Джозеф Хеллер, «Голд или Не хуже золота»

Глава первая
В случае чего

Утром Шая остановил меня на проходной и сказал, чтобы я передвинула стол в своем кабинете в прежнее положение, а то, не дай Бог, в случае чего, меня пристрелят через окно в затылок.

Решив побороться за уют на новом месте, я возразила, что если поставить стол в его прежнее положение – боком к окну, – то мне, в случае чего, отстрелят нос, а я своим профилем, в принципе, довольна.

Мы еще попрепирались немного (мягко, обтачивая друг на друге пресловутую библейскую жестоковыйность), но в иврите я не чувствую себя корифеем ругани, как в русском. В самый спорный момент его пиджак заурчал, забормотал неразборчиво, кашлянул, – Шая весь был опутан проводами и обложен рациями. Время от времени его свободный китель неожиданно, как очнувшийся на вокзальной скамье алкоголик, издавал шепелявые обрывистые реплики по-русски – это два, нанятых в местной фирме, охранника переговаривались у ворот. Тогда Шая расправлял плечи или переминался, или громко прокашливался, – словом, совершал одно из тех неосознанных движений, какие совершает в обществе человек, у которого забурчало в животе.

Часом позже всех нас собрали в «перекличке» для недельного инструктажа: глава департамента Бдительности честно отрабатывал зарплату. А может, он, уроженец благоуханной Персии, искренне считал, что в этой безумной России каждого из нас подстерегают ежеминутные разнообразные ужасы?

В случае чего, сказал Шая, если будут стрелять по окнам кабинетов, надо падать на пол и закатываться под стол.

Я отметила, что огромный мой стол, в случае чего, действительно сослужит хорошую службу: под ним улягутся, в тесноте, да не в обиде, все сотрудники моего департамента.

Если будут бросать в окна бутылки с «коктейлем Молотова», продолжал он, всем надо спуститься на первый этаж, и выстроиться вдоль стены в укрепленном коридоре возле департамента Юной стражи Сиона. Не курить. Не разговаривать. Соблюдать спокойствие. А сейчас порепетируем. Па-ашли!

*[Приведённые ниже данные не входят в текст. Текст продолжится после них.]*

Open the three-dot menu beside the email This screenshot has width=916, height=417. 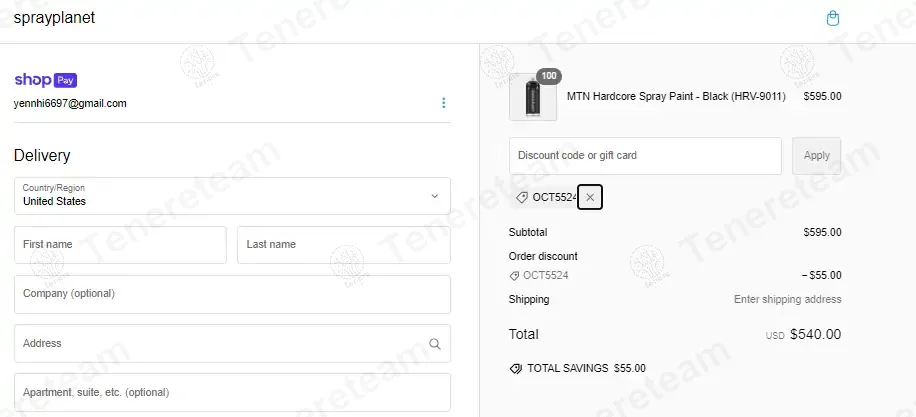(x=443, y=103)
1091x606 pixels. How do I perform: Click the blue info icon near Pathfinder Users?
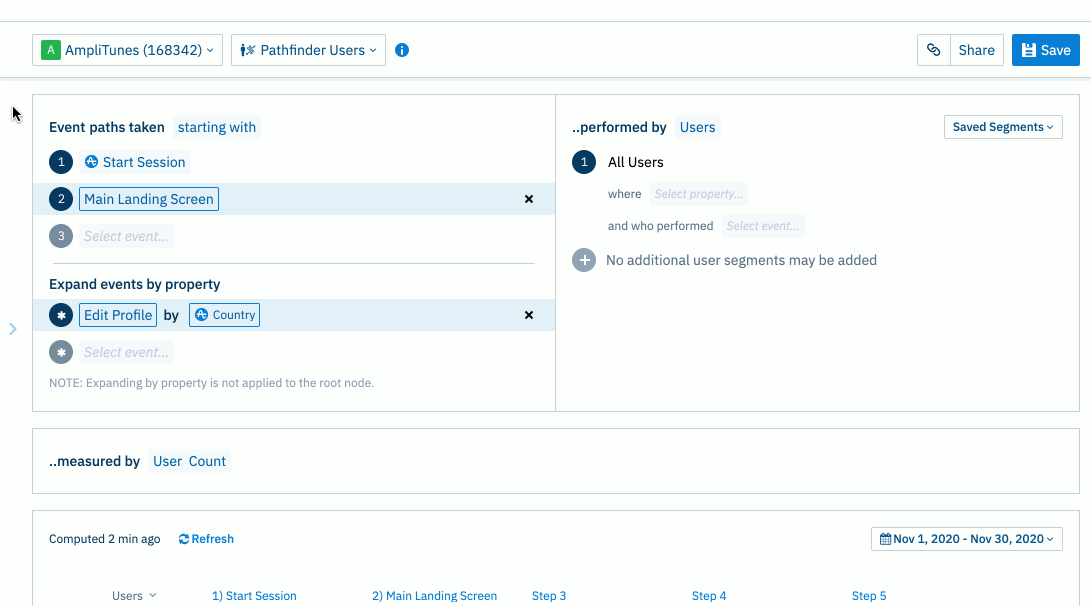401,50
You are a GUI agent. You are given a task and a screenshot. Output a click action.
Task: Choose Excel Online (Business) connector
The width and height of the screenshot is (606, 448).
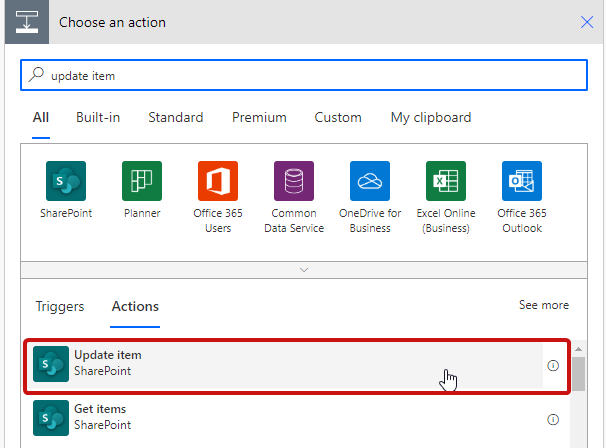pyautogui.click(x=446, y=181)
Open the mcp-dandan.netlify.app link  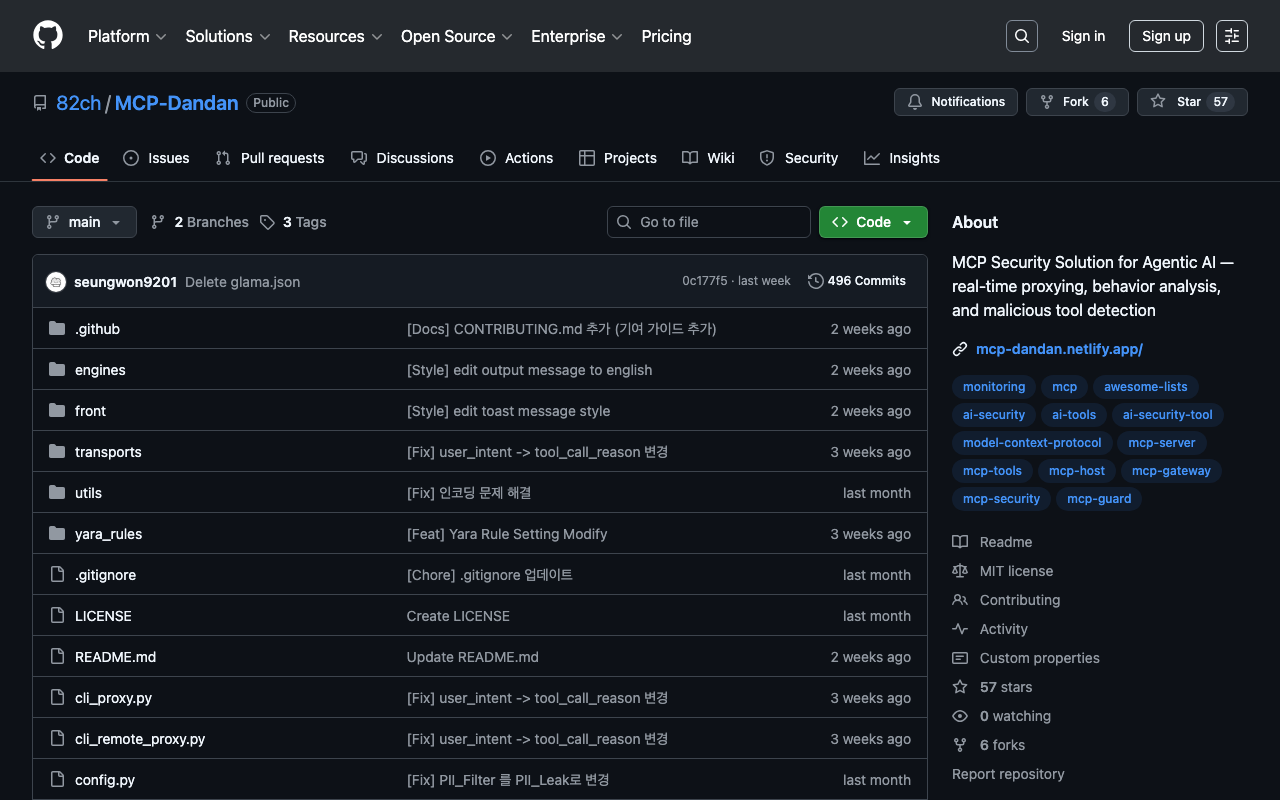1059,349
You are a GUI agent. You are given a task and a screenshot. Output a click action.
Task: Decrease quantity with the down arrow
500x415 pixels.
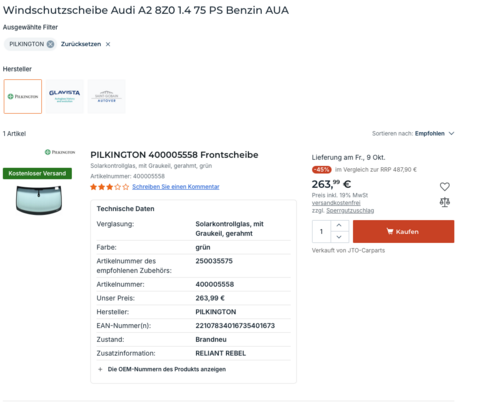point(339,237)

Все шестьдесят семь сотрудников московского отделения Синдиката гуськом потянулись в темный боковой коридор возле Юной стражи Сиона. Выстроились вдоль стены, негромко и невесело перешучиваясь. Постояли… В общем, все было как обычно – очень смешно и очень тошно.

Прошли минуты две.

Все свободны, сказал Шая удовлетворенно. В его идеально выбритой голове киллера отражалась лампа дневного света, густые черные брови шелковистыми гусеницами сползли со лба к переносице. Пиджак его крякнул, буркнул: «Коля… жиды в домике?.. дай сигаретку…»

За шиворотом у него жил диббук, и не один…

* * *

О том, что в моей новой должности ключевыми словами станет оговорка «в случае чего», я поняла еще в Иерусалиме, на инструктаже главы департамента Бдительности Центрального Синдиката.

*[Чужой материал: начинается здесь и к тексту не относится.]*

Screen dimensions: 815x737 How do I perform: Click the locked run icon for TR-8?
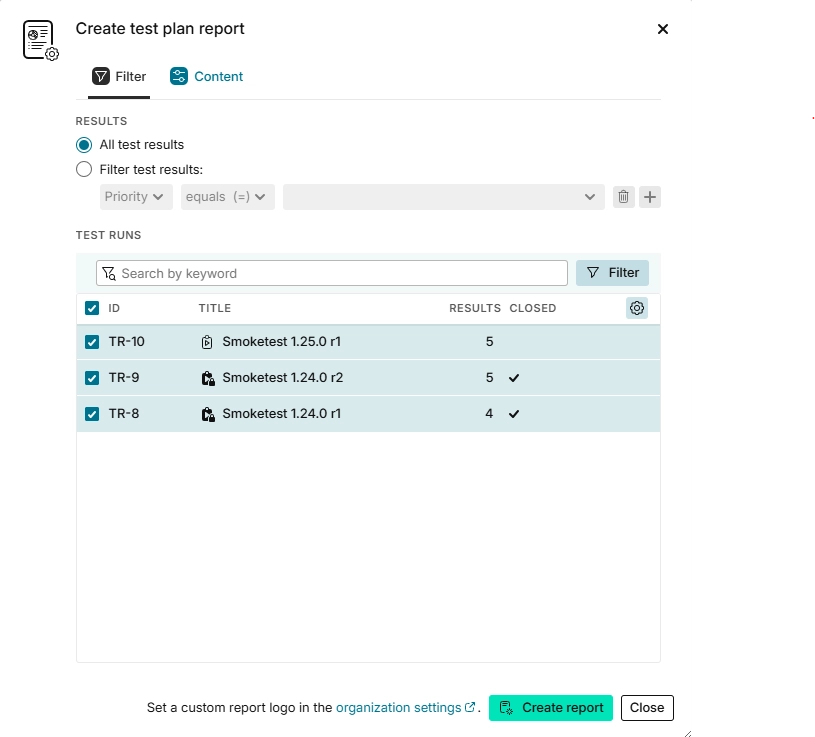(x=207, y=414)
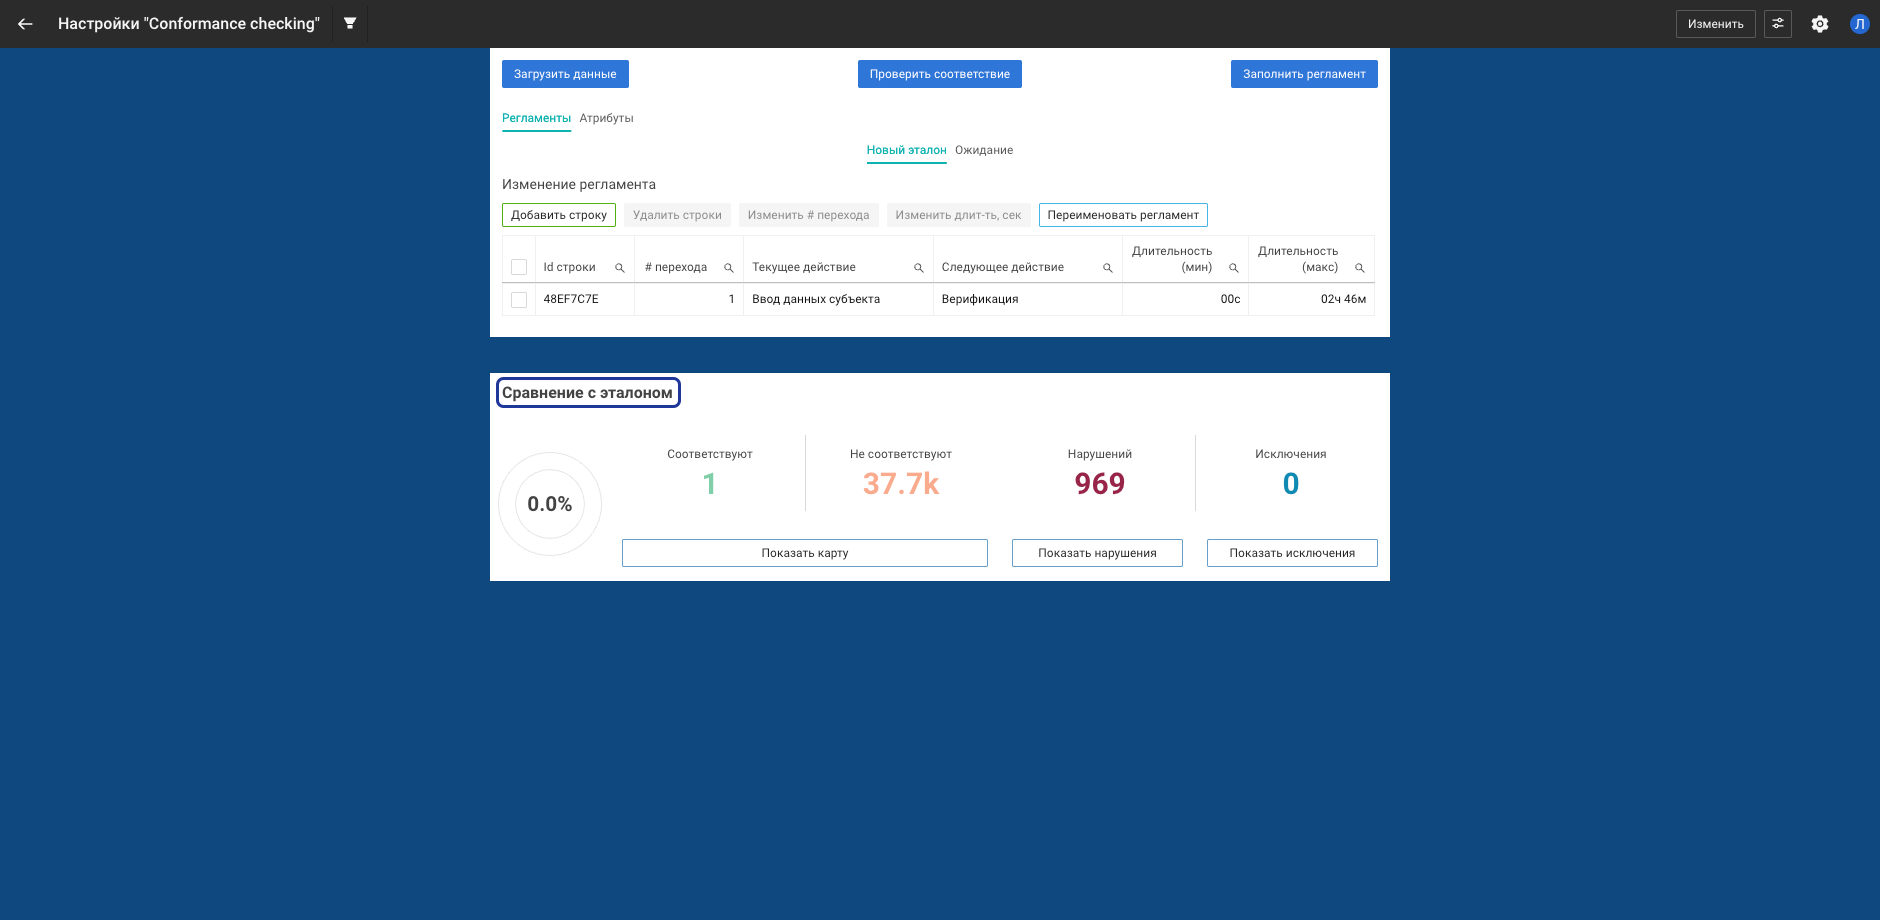Open the sliders settings icon
The height and width of the screenshot is (920, 1880).
1777,24
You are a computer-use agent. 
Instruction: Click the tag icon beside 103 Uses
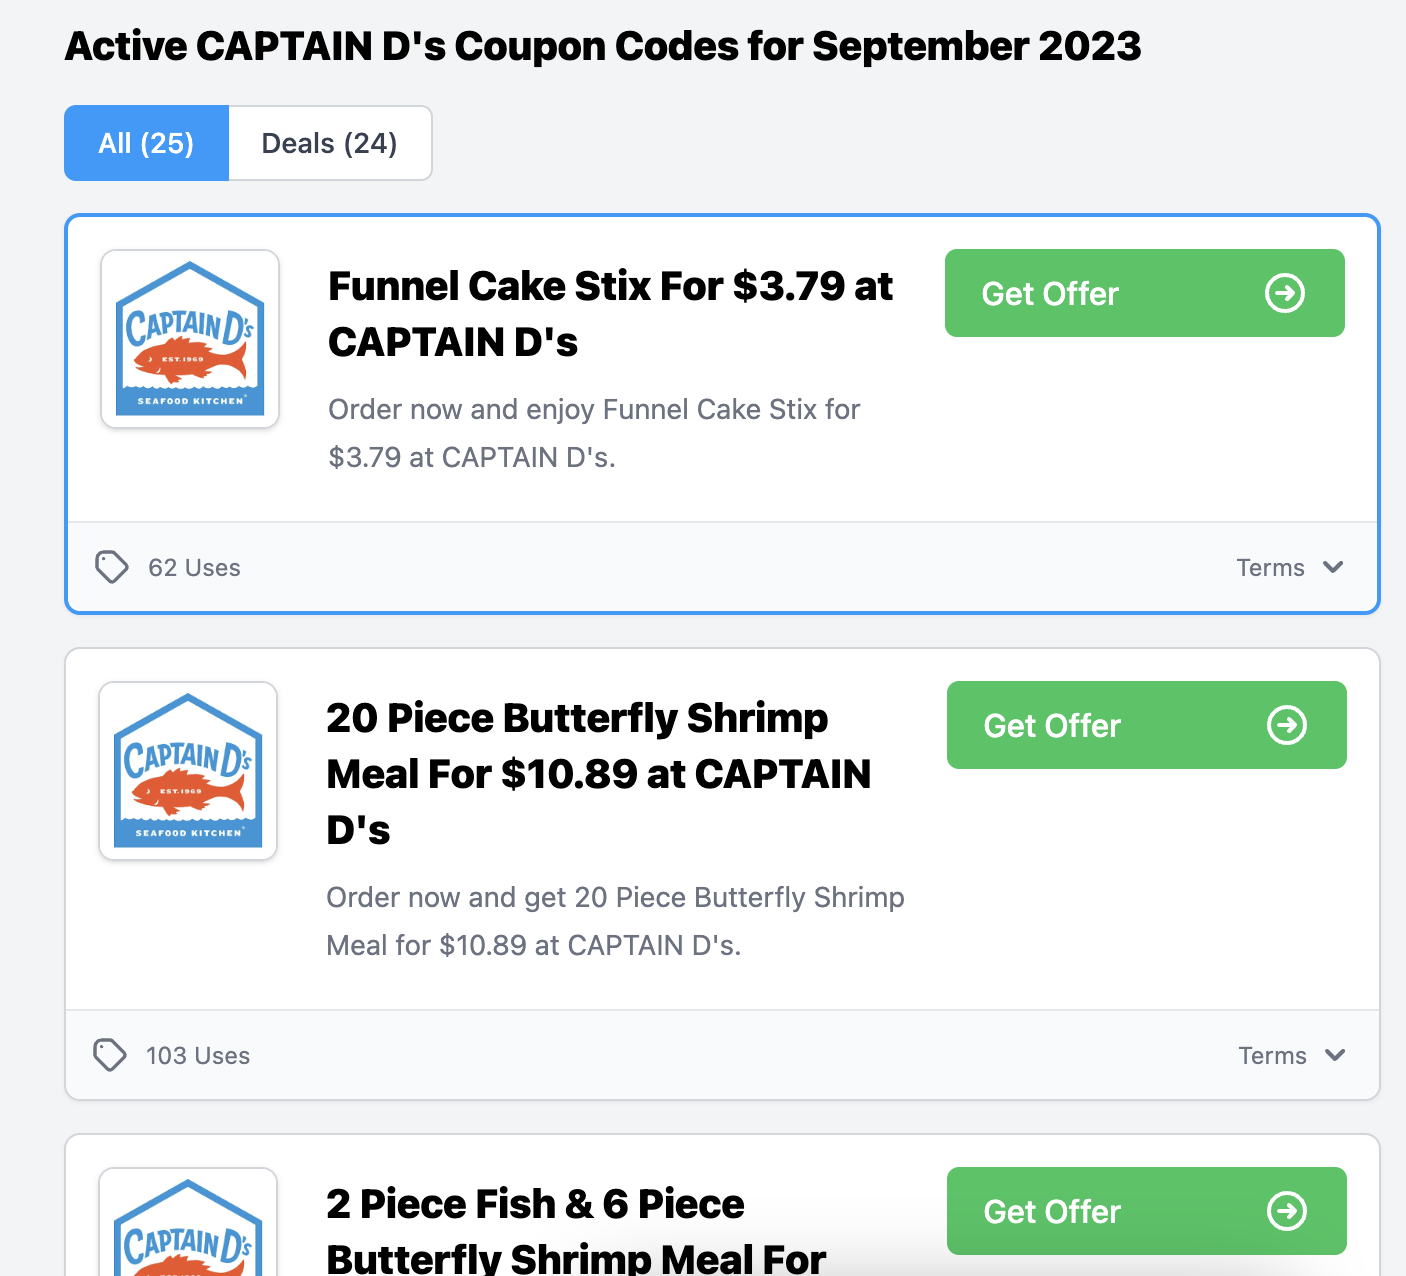point(110,1055)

Мы сидели за столом, друг против друга, в неприлично тесной комнатенке в их офисе в Долине Призраков – так эта местность и называлась последние несколько тысяч лет.

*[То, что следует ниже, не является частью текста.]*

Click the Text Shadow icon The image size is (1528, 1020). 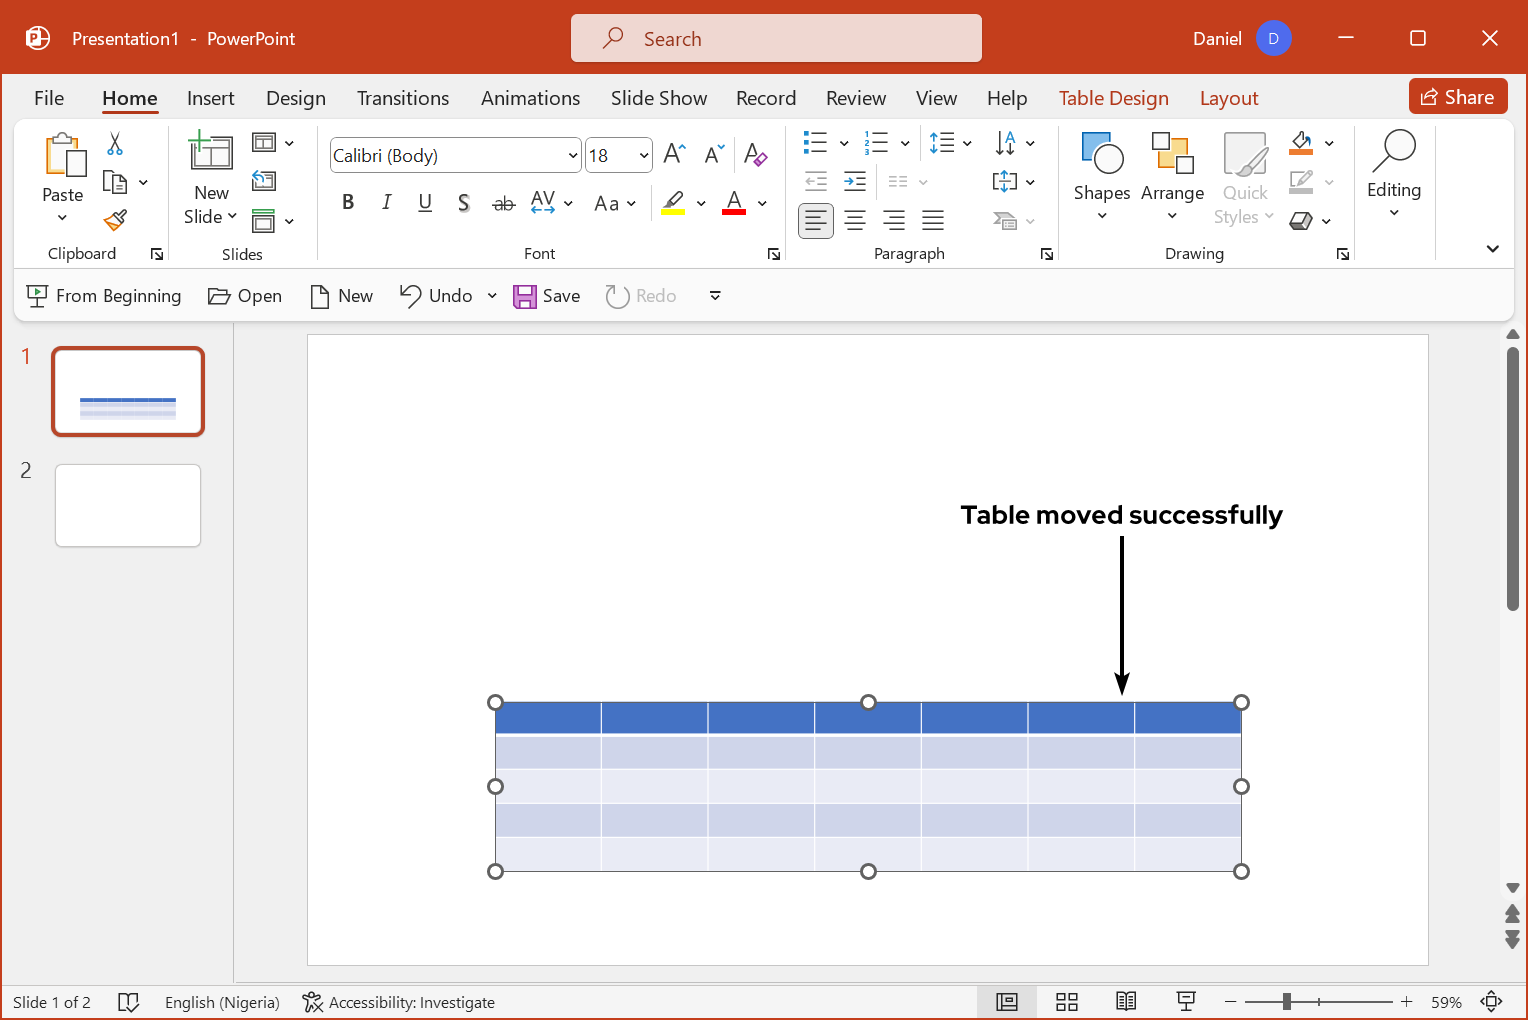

Глава департамента выглядел тоже неприлично молодо и легкомысленно. Была в нем сухопарая прожаренность кибуцника: выгоревшие вихры, брови и ресницы, и веснушки по лицу и жилистым рукам. Меня, впрочем, давно уже не вводили в заблуждение ни молодость, ни кибуцная затрапезность, ни скромные размеры кабинета. Я знала, что это очень серьезный человек на более чем серьезной должности.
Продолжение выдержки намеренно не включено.